Basic getting started question - how to condition a model

I’m trying to get started learning Pyro. The documentation looks very good but it’s also quite confusing near the beginning.

So I’m working with one of the first models introduced, the weather one. Here’s my version of it:

def weather():
    sky = pyro.sample("sky",
        pyro.distributions.Bernoulli(0.3)
    )
    sky = {
        0.0: "cloudy",
        1.0: "sunny"
    }[sky.item()]
    temp_mean = {"cloudy": 55.0, "sunny": 75.0}[sky]
    temp_scale = {"cloudy": 10.0, "sunny": 15.0}[sky]
    temp = pyro.sample("temp",
        pyro.distributions.Normal(temp_mean,temp_scale)
    )
    return sky, temp

I can create a conditioned version like this

conditioned_weather = pyro.condition(
    weather, 
    data={"temp": torch.tensor(80)}
)

but I don’t now know how to actually evaluate this. Calling conditioned_weather returns either ('sunny', tensor(80)) or ('cloudy', tensor(80)), but not with the high frequency of sunny outcomes that I might expect.
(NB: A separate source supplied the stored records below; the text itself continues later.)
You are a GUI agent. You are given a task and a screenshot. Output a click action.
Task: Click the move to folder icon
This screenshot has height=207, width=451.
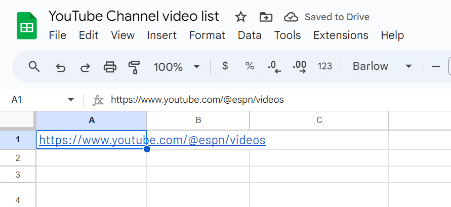coord(266,17)
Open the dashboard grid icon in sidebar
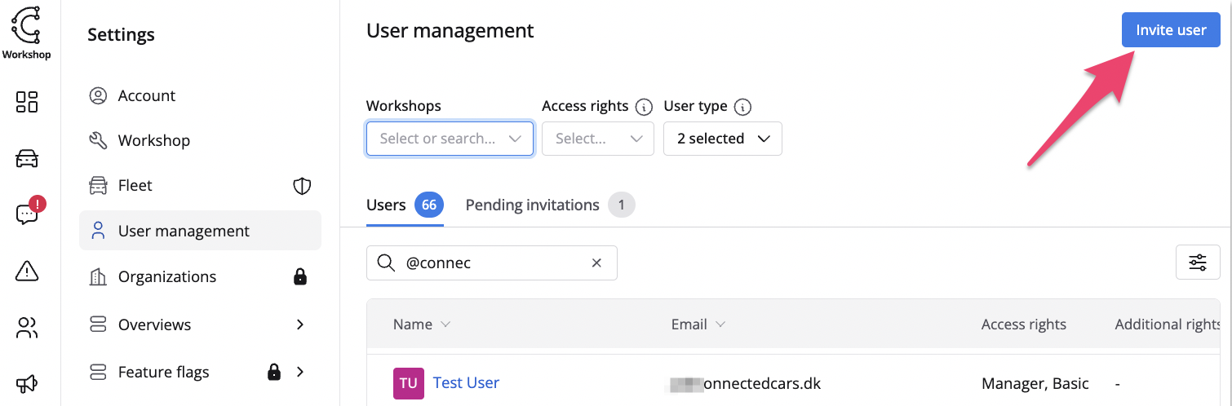Screen dimensions: 1232x406 tap(27, 102)
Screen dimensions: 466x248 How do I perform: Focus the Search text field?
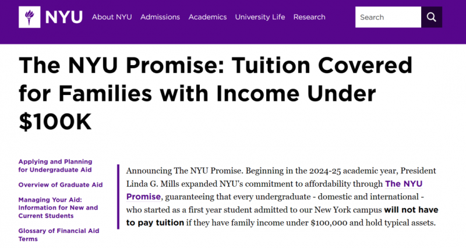[x=388, y=17]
I understand that the reason for this is that I need to create a “guide” (variational distirbution) and optimise that, but I’m having trouble seeing how to do that because the examples all seem to be doing something more complicated, with multiple observations instead of a single conditioning step. I’m also not sure what the guide should be in this case, because I don’t really want it to be different from the model (or at least I don’t think I do) - I really just want to find the conditional distribution.
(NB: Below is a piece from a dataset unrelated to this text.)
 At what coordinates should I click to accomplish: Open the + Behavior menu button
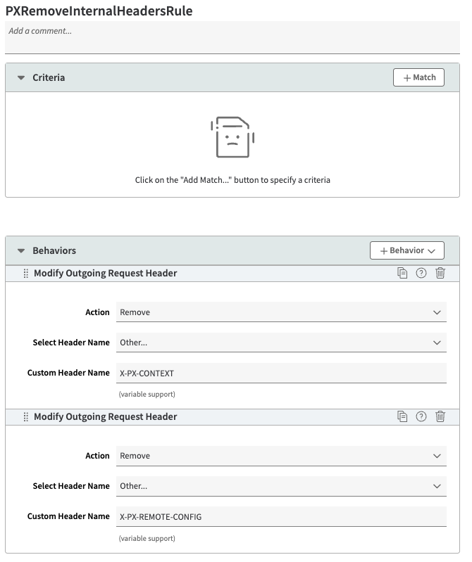coord(407,250)
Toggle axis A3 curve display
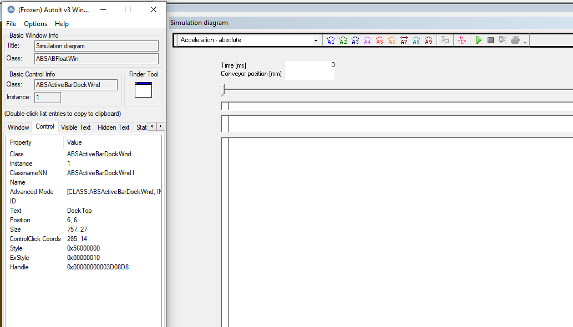 [355, 40]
Would someone be able to work me through the basic steps of how to do this simple task with Pyro?

Hi @n_virgo, I don’t quite understand your question, but I agree that the introductory tutorial is confusing and have written a completely new one that is now available on the examples web page. You might try looking through that to see if it helps clear things up.

Thank you @eb8680_2, I’ve read through most of the updated tutorial now and it’s a huge improvement, enormously clearer than the previous version.